** Begin Recorded data **

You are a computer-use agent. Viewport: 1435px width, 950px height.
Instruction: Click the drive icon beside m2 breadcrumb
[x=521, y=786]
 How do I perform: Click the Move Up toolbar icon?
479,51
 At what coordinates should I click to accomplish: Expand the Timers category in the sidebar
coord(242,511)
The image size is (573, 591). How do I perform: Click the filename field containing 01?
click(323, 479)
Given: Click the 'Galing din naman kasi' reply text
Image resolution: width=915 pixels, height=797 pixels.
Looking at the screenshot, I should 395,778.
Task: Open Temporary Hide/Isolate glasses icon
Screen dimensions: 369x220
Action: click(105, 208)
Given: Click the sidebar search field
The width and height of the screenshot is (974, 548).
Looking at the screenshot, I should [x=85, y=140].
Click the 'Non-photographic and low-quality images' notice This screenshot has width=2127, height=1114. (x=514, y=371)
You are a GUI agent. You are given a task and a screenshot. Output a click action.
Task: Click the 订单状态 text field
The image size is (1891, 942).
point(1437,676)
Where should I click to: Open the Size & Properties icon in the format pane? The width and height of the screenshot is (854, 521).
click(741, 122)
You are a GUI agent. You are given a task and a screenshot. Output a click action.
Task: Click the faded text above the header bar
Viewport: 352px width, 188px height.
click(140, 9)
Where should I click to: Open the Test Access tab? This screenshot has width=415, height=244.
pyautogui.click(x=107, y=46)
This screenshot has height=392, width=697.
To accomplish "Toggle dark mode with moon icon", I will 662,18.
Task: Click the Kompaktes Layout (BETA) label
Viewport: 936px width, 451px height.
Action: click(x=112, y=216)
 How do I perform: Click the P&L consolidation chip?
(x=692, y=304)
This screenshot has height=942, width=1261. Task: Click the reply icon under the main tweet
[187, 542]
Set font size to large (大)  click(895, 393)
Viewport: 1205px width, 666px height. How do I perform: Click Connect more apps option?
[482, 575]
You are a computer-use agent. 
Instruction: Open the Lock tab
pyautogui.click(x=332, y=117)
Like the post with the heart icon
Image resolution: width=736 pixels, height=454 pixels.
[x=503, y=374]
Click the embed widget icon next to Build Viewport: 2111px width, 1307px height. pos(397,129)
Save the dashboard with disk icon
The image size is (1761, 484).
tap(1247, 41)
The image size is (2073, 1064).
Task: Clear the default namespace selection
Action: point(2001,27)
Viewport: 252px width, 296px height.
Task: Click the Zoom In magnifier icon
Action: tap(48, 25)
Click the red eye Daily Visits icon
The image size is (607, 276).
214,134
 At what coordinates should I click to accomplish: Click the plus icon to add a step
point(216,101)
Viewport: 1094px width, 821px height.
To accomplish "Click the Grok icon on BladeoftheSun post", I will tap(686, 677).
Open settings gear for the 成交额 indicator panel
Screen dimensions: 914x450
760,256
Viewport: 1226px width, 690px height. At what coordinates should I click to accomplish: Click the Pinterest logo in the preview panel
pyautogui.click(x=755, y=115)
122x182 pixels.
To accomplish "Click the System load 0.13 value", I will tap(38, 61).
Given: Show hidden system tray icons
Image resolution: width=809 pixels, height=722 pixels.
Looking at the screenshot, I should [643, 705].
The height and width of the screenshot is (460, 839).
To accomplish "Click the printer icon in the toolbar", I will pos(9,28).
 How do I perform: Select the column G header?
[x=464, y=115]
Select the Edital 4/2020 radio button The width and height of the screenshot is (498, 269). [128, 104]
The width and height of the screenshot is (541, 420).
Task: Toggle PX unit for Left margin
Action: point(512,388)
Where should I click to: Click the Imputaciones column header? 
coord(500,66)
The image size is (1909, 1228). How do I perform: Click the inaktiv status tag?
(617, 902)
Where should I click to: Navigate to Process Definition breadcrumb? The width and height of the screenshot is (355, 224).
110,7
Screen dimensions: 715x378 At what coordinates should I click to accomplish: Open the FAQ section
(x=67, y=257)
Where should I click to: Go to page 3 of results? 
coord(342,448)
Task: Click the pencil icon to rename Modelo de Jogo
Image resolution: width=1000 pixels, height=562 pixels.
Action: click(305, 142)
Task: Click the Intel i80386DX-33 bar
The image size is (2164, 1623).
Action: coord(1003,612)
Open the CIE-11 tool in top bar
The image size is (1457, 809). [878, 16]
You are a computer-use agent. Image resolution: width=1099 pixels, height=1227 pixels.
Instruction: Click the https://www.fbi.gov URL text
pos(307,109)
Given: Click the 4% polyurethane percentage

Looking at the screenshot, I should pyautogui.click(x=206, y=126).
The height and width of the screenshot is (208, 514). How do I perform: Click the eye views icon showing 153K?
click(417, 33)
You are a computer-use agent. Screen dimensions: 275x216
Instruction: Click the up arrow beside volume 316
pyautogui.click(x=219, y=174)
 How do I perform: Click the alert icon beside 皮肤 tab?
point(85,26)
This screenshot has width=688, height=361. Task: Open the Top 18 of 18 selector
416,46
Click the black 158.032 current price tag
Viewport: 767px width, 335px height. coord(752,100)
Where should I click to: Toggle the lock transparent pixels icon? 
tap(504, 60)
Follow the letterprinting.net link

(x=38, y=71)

** End Recorded data **

» **Problem to work on**
Duplicate the lines from the one containing "Task: Click the Intel i80386DX-33 bar" through the one containing "The image size is (1457, 809). [878, 16]", inclusive.

» **Exercise output**
Task: Click the Intel i80386DX-33 bar
The image size is (2164, 1623).
Action: coord(1003,612)
Open the CIE-11 tool in top bar
The image size is (1457, 809). [878, 16]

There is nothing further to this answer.